Timezone: »

 
Michal Valko: How Negative Dependence Broke the Quadratic Barrier for Learning with Graphs and Kernels
Michal Valko

Fri Jun 14 02:00 PM -- 02:40 PM (PDT) @

As we advance with resources, we move from reasoning on entities to reasoning on pairs and groups. We have beautiful frameworks: graphs, kernels, DPPs. However, the methods that work with pairs, relationships, and similarity are just slow. Kernel regression, or second-order gradient methods, or sampling from DPPs do not scale to large data, because of the costly construction and storing of matrix Kn. Prior work showed that sampling points according to their ridge leverage scores (RLS) generates small dictionaries with strong spectral approximation guarantees for Kn. However, computing exact RLS requires building and storing the whole kernel matrix. In this talk, we start with SQUEAK, a new online approach for kernel approximations based on RLS sampling that sequentially processes the data, storing a dictionary with a number of points that only depends on the effective dimension deff(gamma) of the dataset. The beauty of negative dependence, that we estimate on the fly, makes it possible to exclude huge portions of dictionary. With the small dictionary, SQUEAK never constructs the whole matrix Kn, runs in linear time O(nd_eff(gamma)^3) w.r.t. n, and requires only a single pass over the dataset. A distributed version of SQUEAK runs in as little as O(log(n)d_eff(gamma)^3) time.

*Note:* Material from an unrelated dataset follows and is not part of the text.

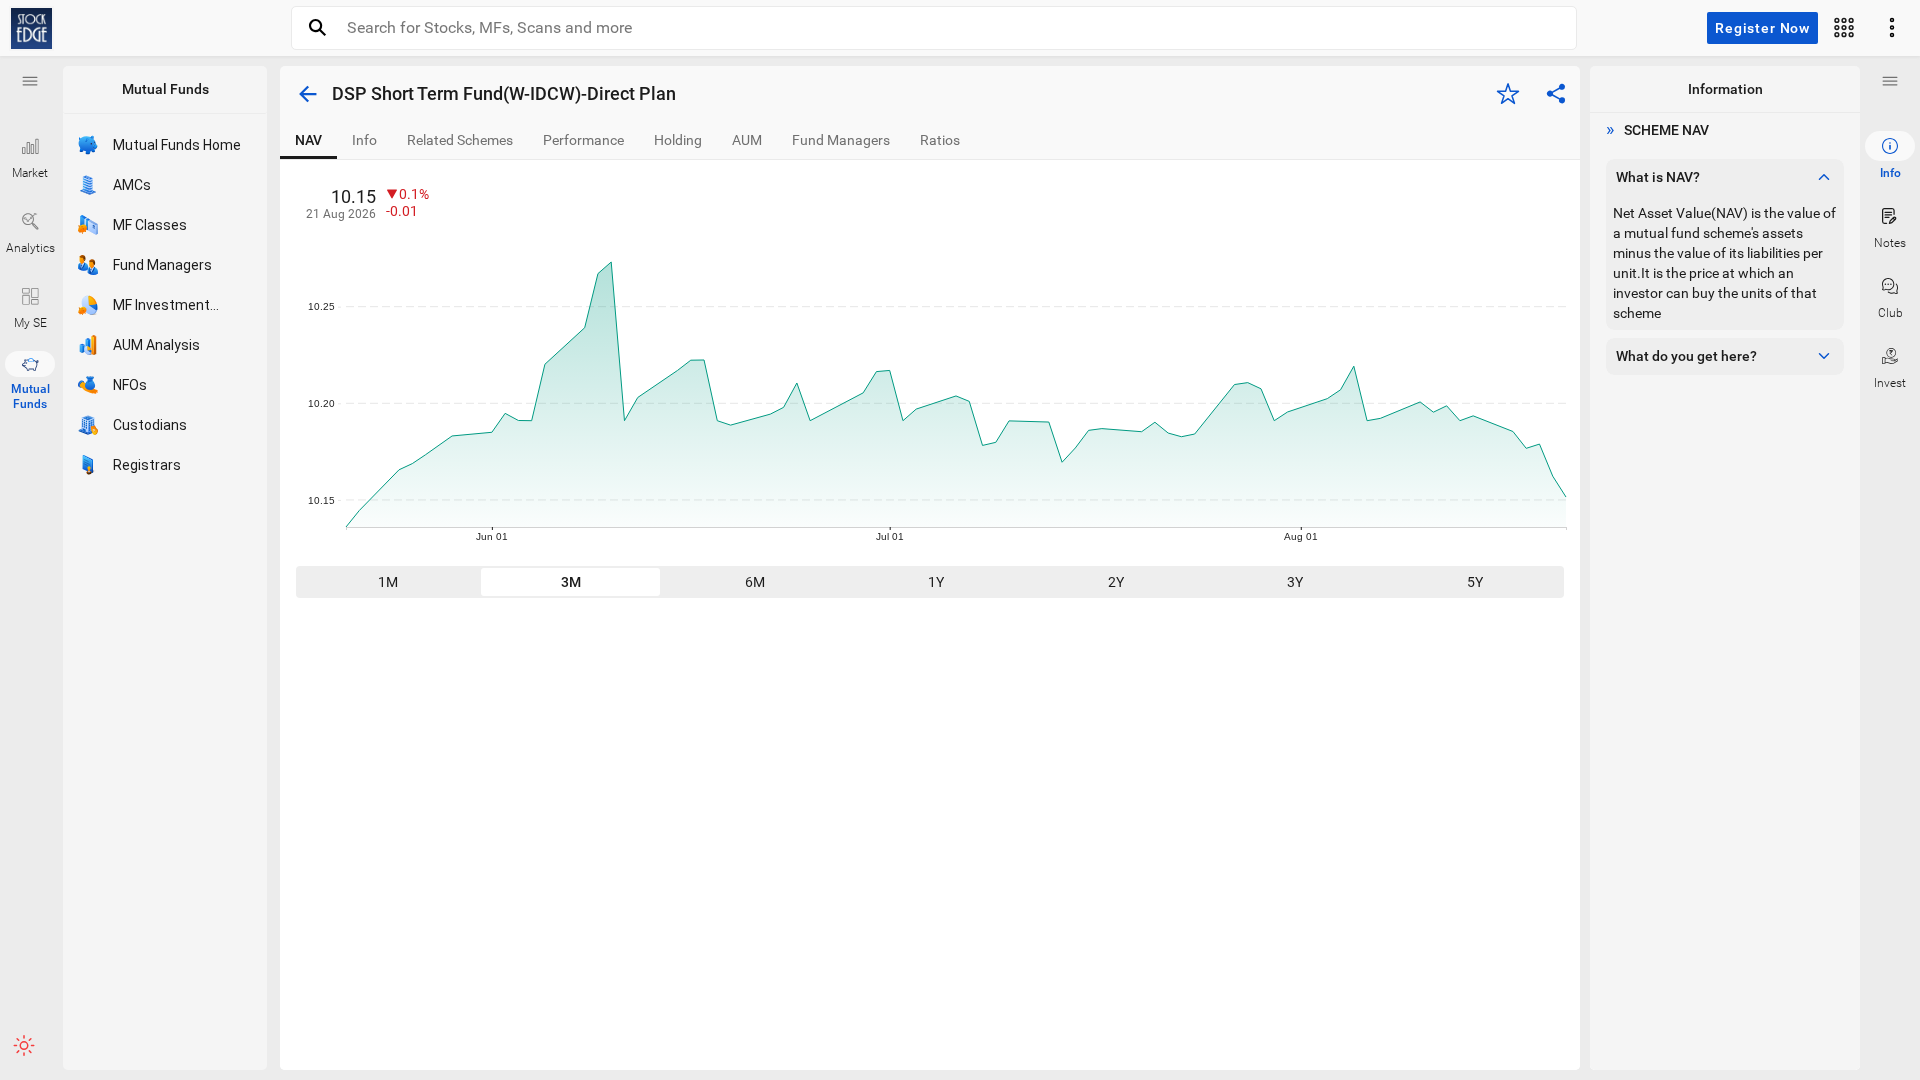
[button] (30, 81)
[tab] (308, 140)
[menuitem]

This online tool opens out a range of possibilities to finally have scalable, adaptive, and provably accurate kernel methods: semi-supervised learning or Laplacian smoothing on large graphs, scalable GP-UCB, efficient second-order kernel online learning, and even fast DPP sampling, some of these being featured in this workshop.

Author Information

Michal Valko (DeepMind)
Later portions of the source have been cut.